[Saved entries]
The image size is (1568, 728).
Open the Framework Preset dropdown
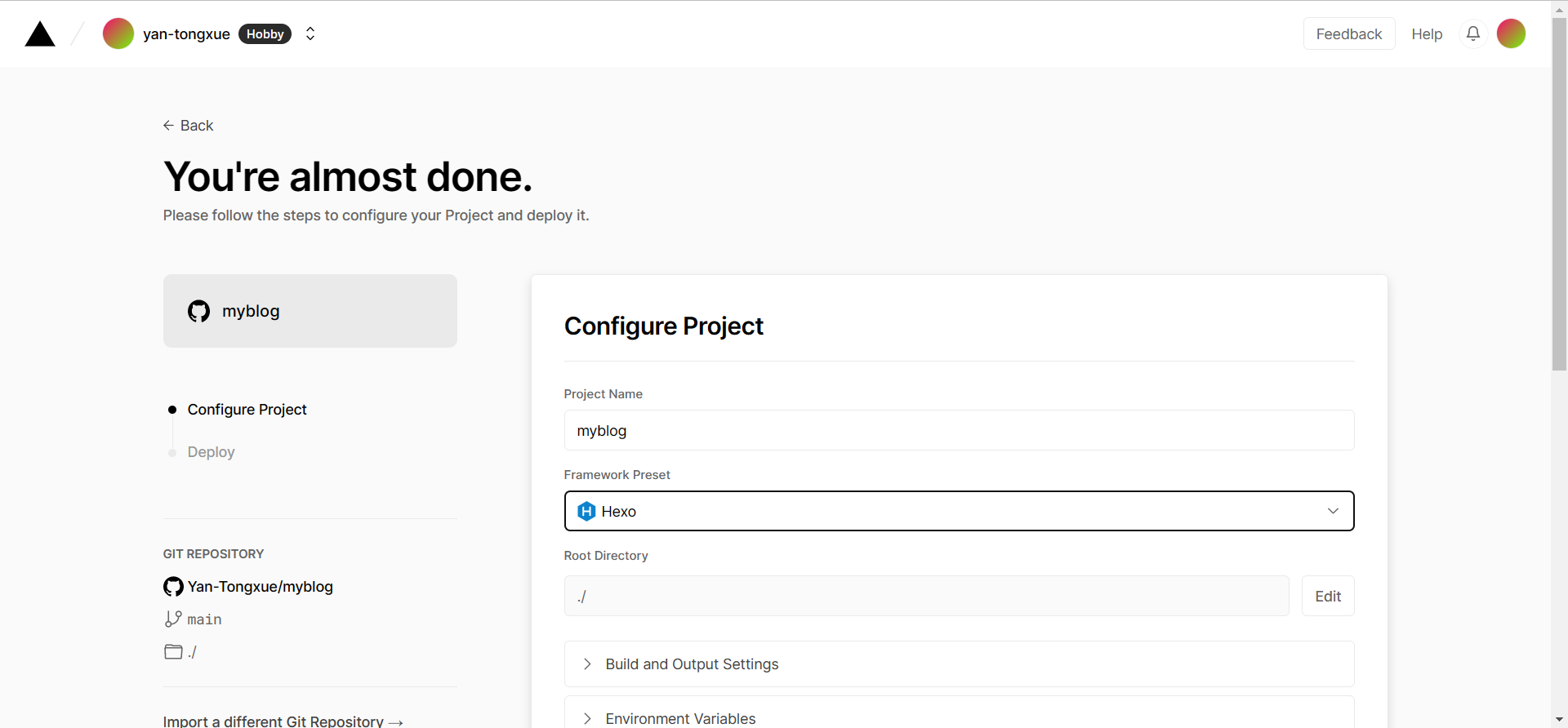coord(959,511)
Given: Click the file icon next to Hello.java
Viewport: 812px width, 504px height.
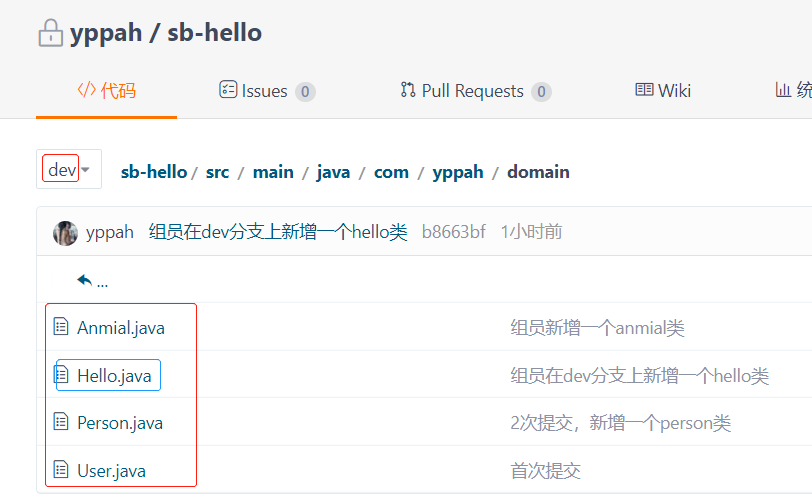Looking at the screenshot, I should click(x=62, y=375).
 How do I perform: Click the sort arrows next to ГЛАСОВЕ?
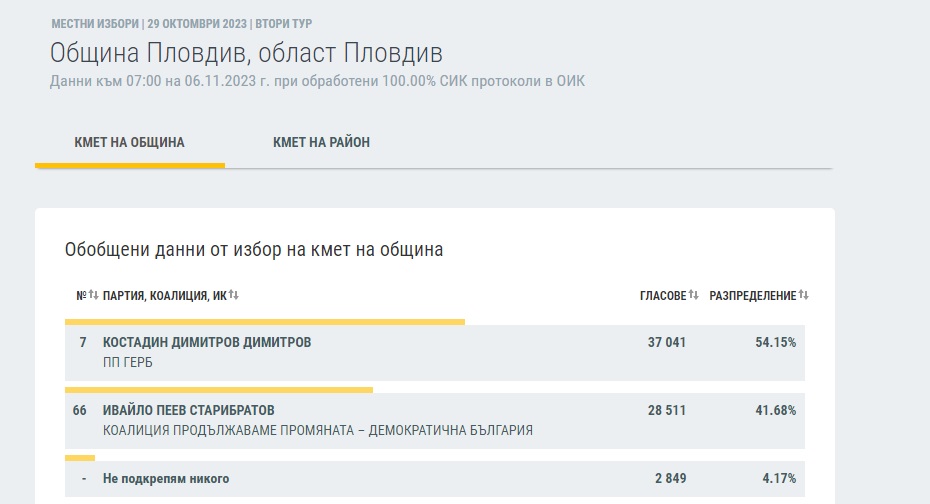coord(693,295)
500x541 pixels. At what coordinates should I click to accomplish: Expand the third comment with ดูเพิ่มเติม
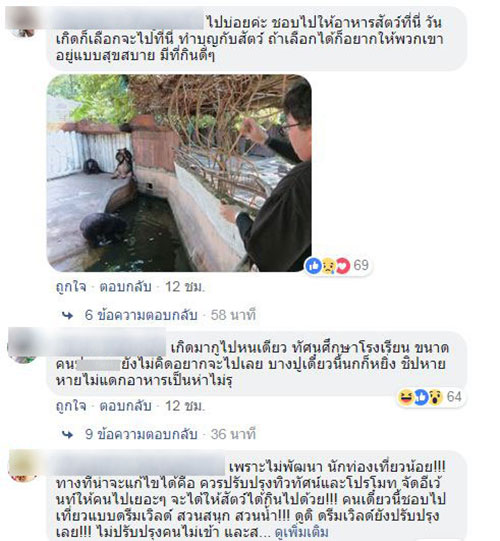(x=301, y=532)
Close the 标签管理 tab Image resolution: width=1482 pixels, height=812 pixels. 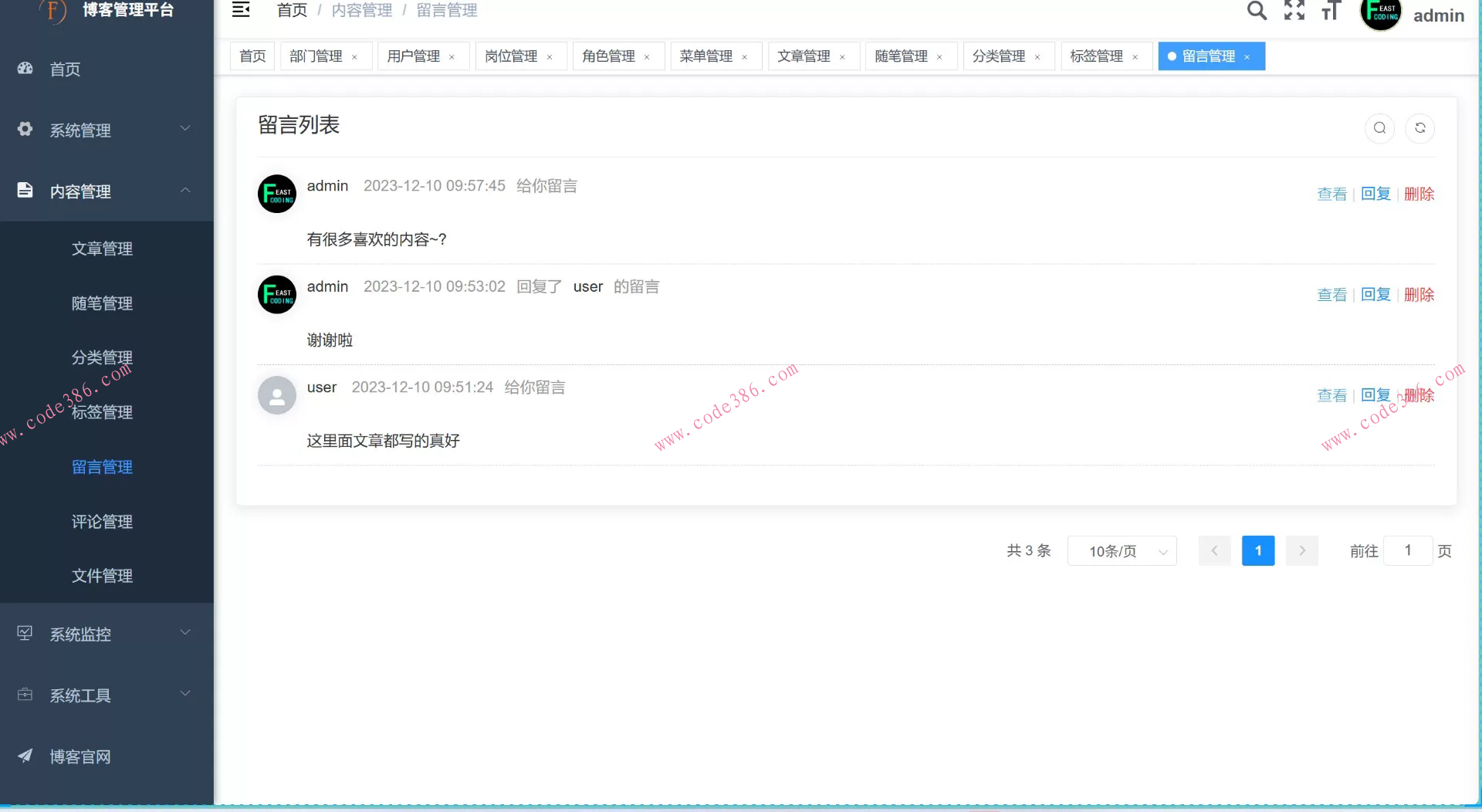coord(1135,57)
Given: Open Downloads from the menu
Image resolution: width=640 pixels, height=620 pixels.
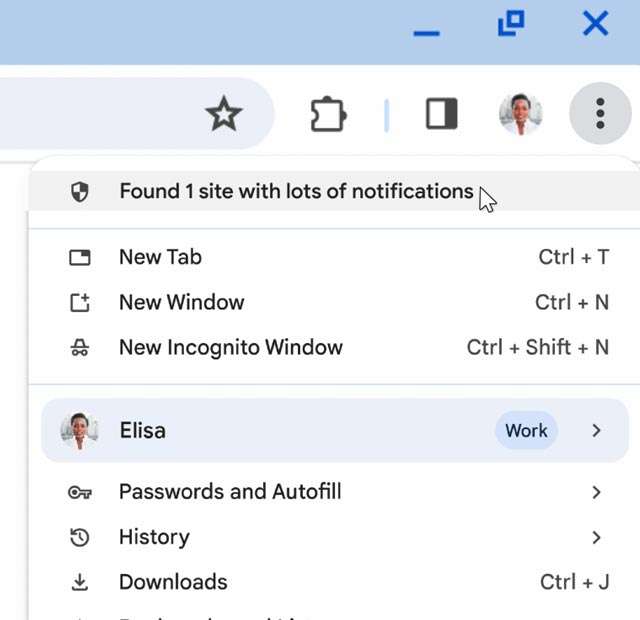Looking at the screenshot, I should tap(173, 582).
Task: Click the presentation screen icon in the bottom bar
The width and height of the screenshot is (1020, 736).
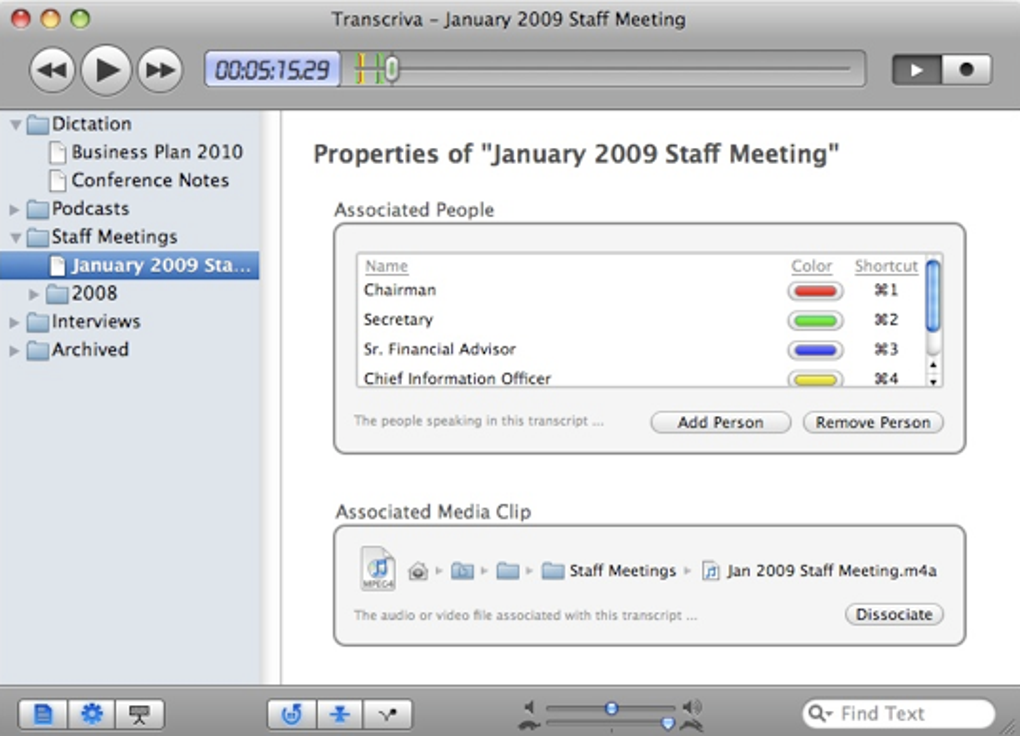Action: click(139, 714)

▶ [TASK TO COMPLETE] Only the lines from the line with "Given: Open Downloads from the menu" to the end of the records should be repeated, exactly and without pictures.

▶ [FINAL ANSWER]
Given: Open Downloads from the menu
Image resolution: width=640 pixels, height=620 pixels.
Looking at the screenshot, I should tap(173, 582).
Task: Click the presentation screen icon in the bottom bar
The width and height of the screenshot is (1020, 736).
Action: click(139, 714)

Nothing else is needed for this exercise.